But then we scrolled down a bit and saw that this tour hits Heavy Duty's Seattle HQ on Halloween. Wait. That's the same day we already bought tickets to see Rollins! Noooooo!!!!! Goddamnit. It seems like every few months we turn around and find some bad-ass metal tour passing us by in favor of California or Salt Lake, but this time when our favorite band of last year is set to open for contenders for our favorite bands of this year and they're all playin' right down the street on the most creepiest day of the year we've got something we never have: plans. What a drag.

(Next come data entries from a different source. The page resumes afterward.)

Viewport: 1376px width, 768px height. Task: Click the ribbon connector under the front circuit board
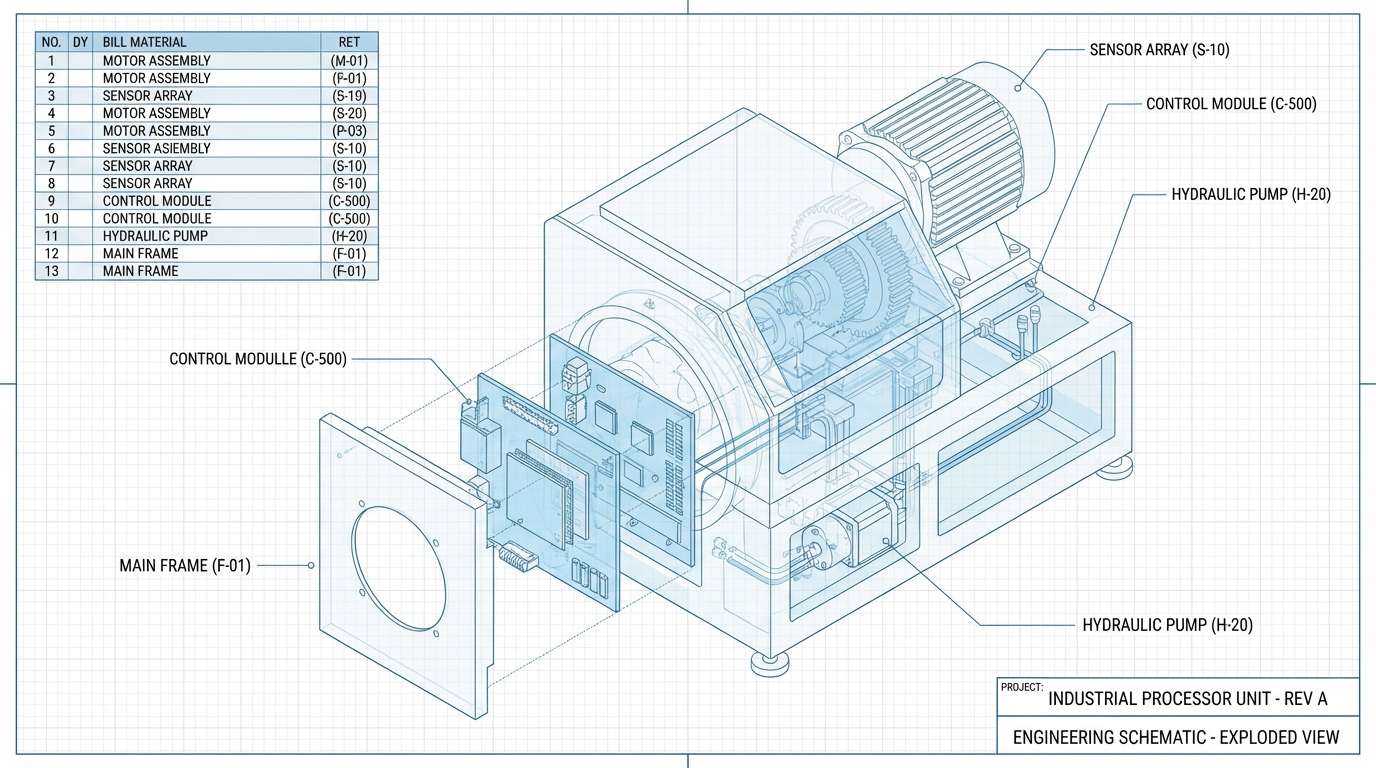coord(514,555)
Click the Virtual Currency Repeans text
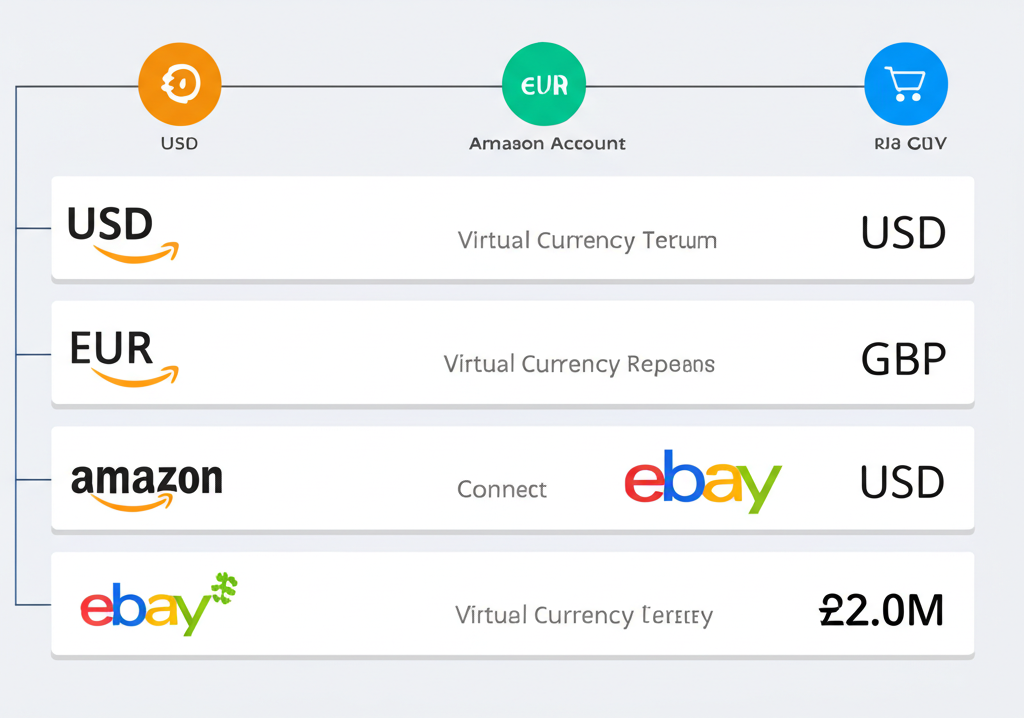1024x718 pixels. pos(579,364)
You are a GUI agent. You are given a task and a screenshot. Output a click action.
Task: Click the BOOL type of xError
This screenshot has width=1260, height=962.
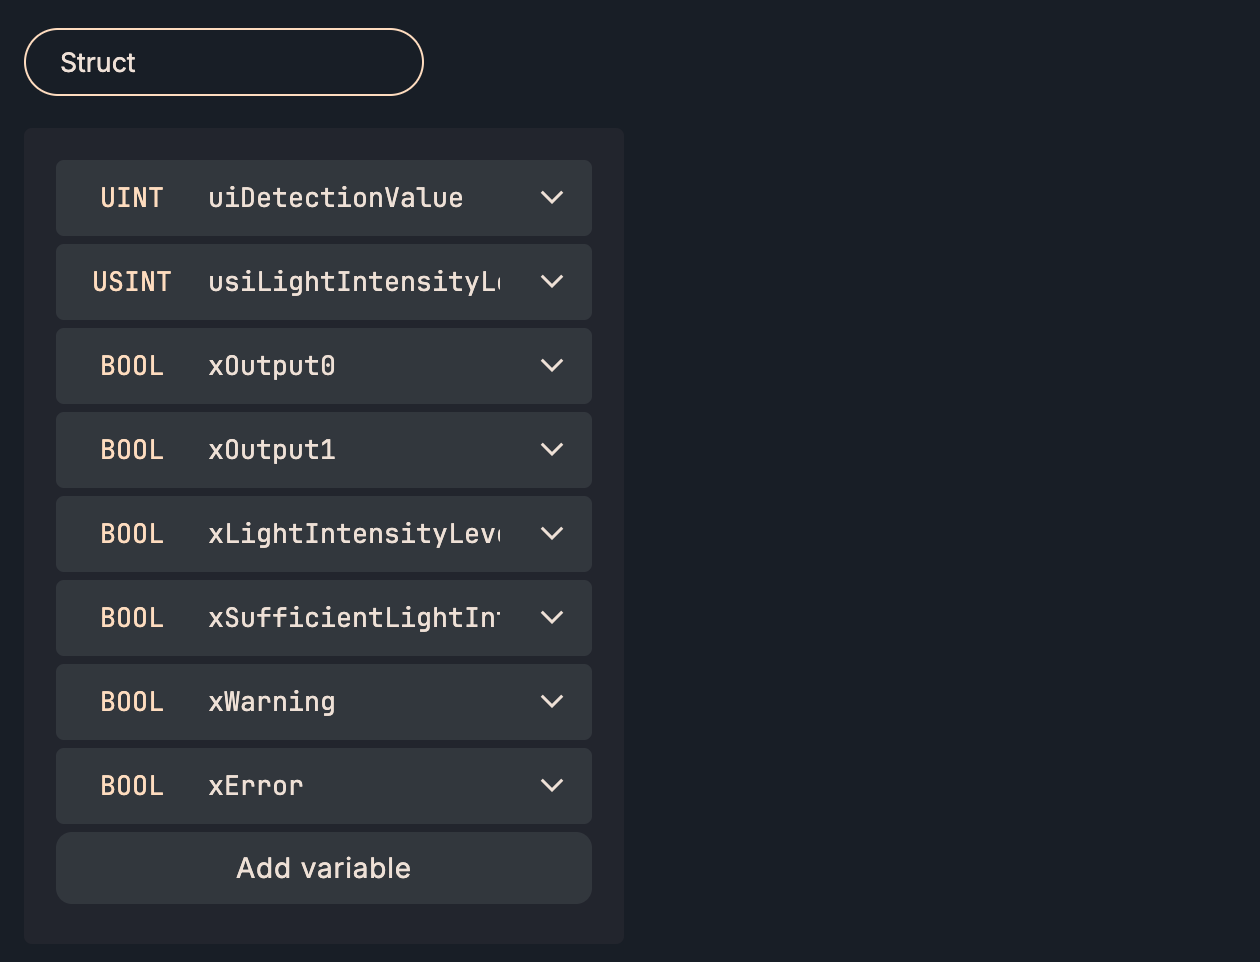click(x=132, y=786)
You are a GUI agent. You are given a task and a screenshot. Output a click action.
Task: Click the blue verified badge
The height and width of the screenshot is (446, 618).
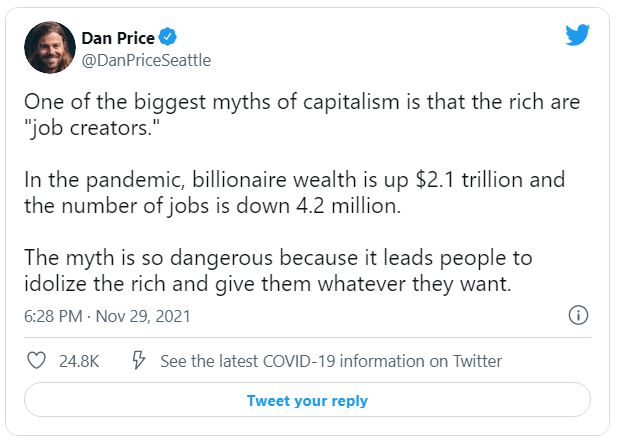click(169, 38)
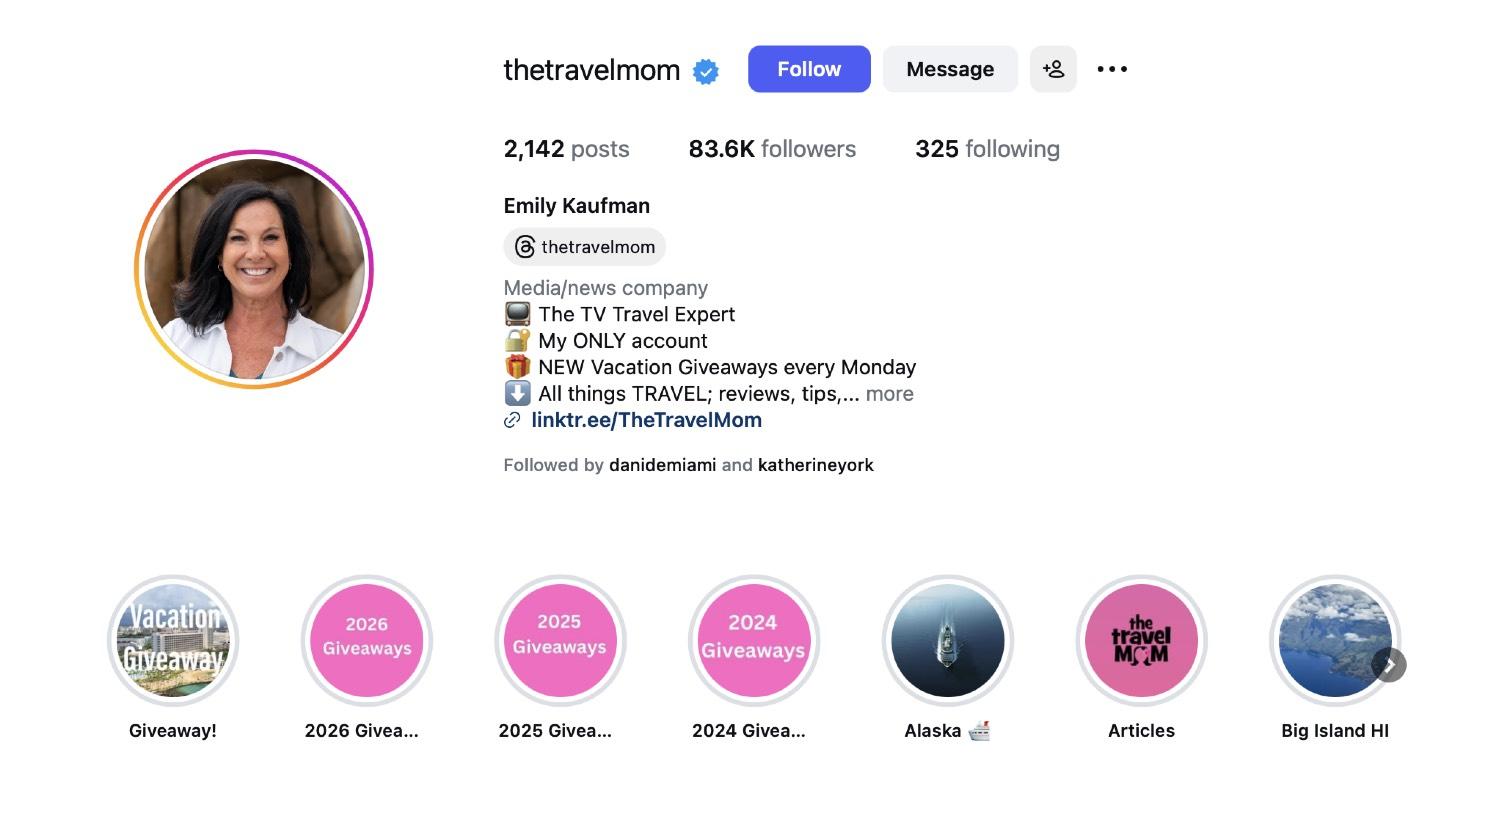Screen dimensions: 1488x819
Task: Open danidemiami's profile
Action: [x=662, y=465]
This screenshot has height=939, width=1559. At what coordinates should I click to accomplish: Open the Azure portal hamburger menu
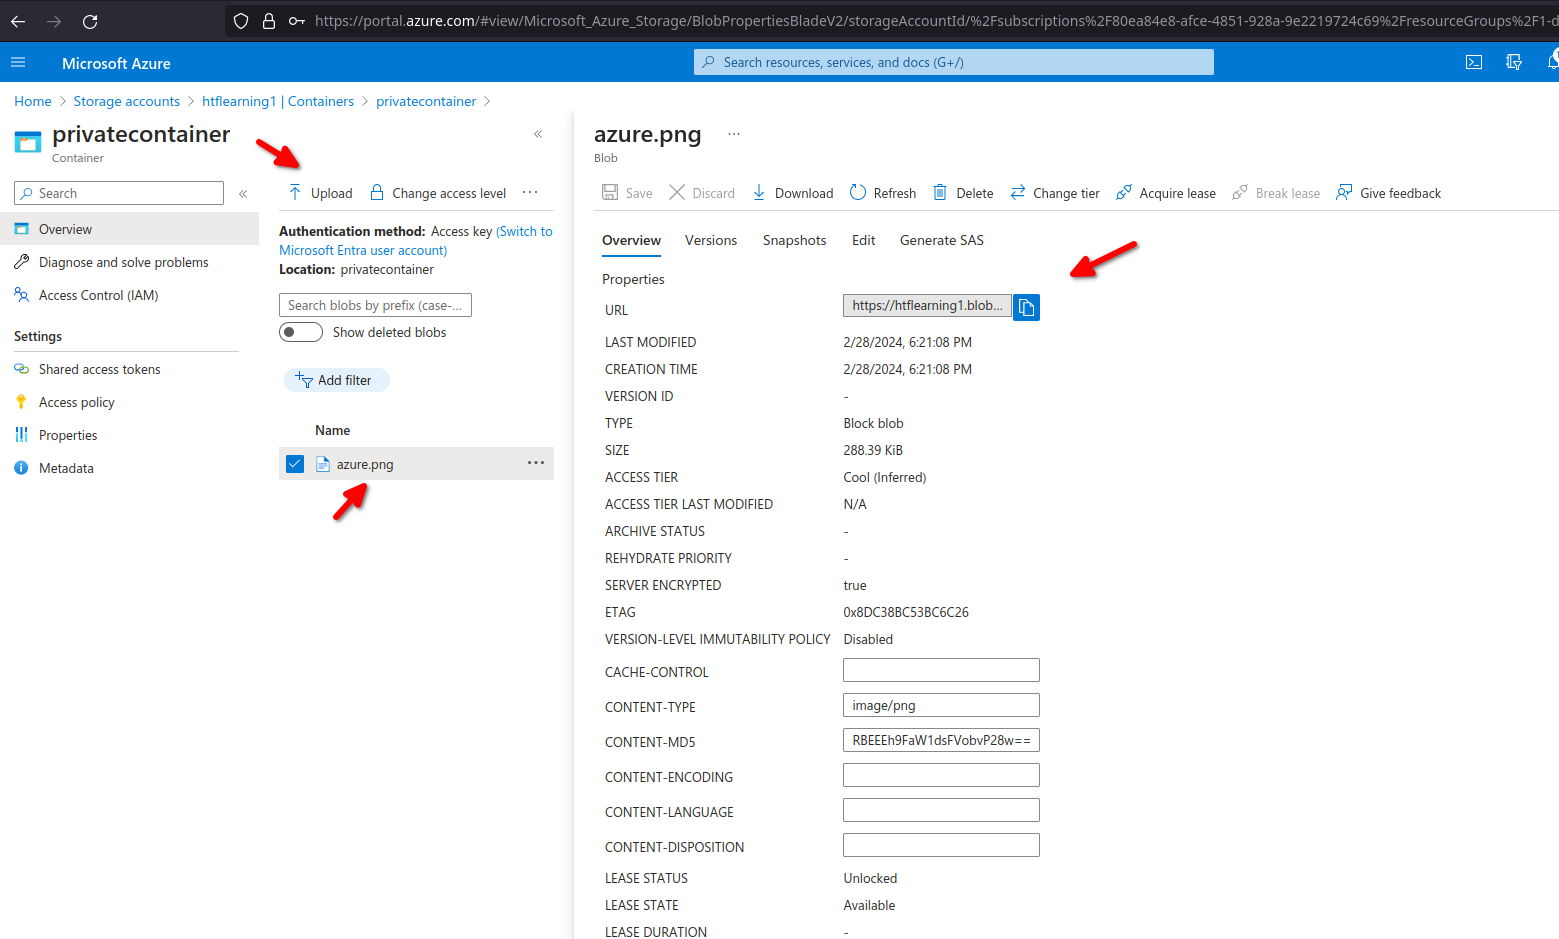click(x=18, y=63)
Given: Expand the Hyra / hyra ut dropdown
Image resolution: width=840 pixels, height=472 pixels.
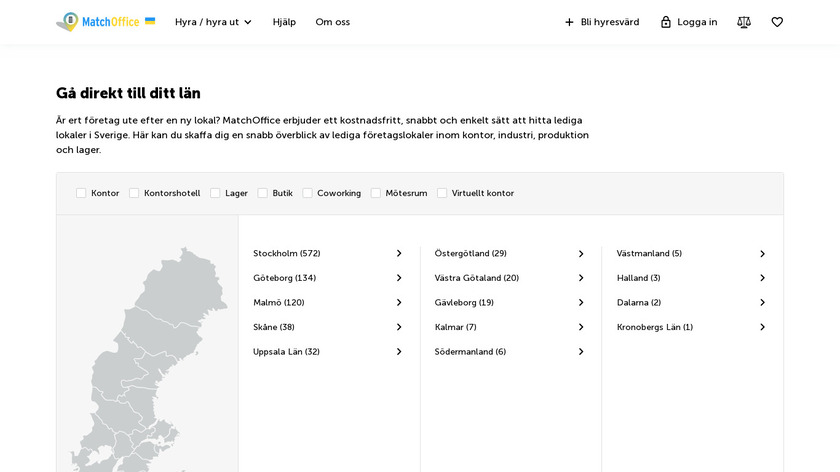Looking at the screenshot, I should click(x=213, y=22).
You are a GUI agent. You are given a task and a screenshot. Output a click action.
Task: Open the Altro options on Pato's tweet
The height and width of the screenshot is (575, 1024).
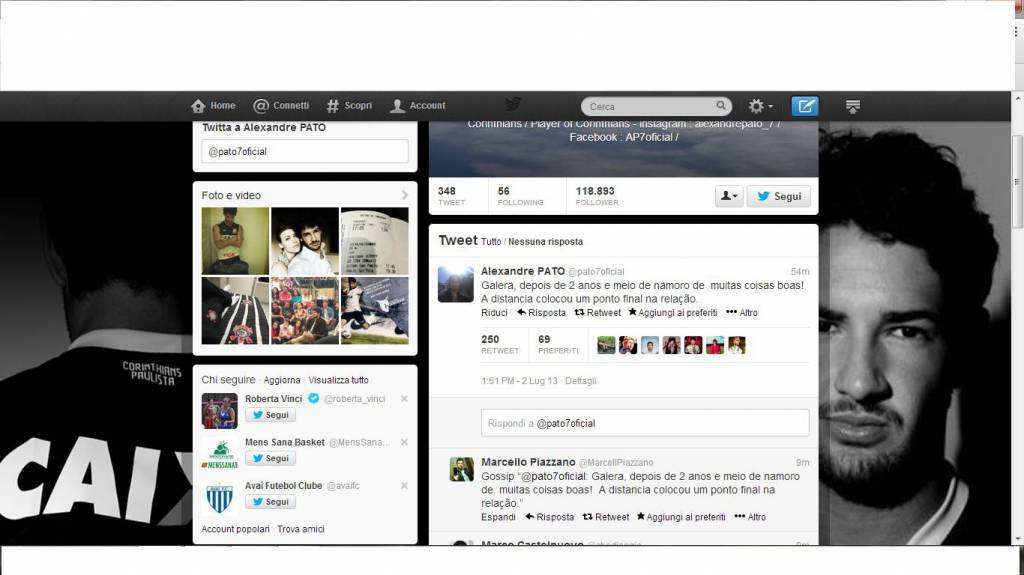click(x=742, y=313)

But right then we heard a voice that said, "Hey, us, stop being a bunch of pussies! Remember when you fellas drove to Colorado just to see GWAR???" Hey, yeah, we totally remember that, and it made us even more super bad-ass. Why, this Gojira tour (forty-minute set be damned, we're mostly in it for these French duders) stops in nearby P-Town only the day before and we ain't gonna let some goshdarned three hour drive stop us from being the scary metal dudes we always knew we were.
So we're here to tell ya that you too should all take your quarter-assed excuses and shove 'em. Don't let "I'm tired" or "I have to work" ruin what'll guarantee to be a metal adventure to out-metal all metal adventures. Don't you know that Gojira's fucking amazing?!?! That Behemoth is some kind of wickedly brutal Polish blackened death machine?!?!? Or that Job For A Cowboy has crazy hype as new-fangled Death Metal superstars?!?!?Buy your tickets now. We'll see you at the bar.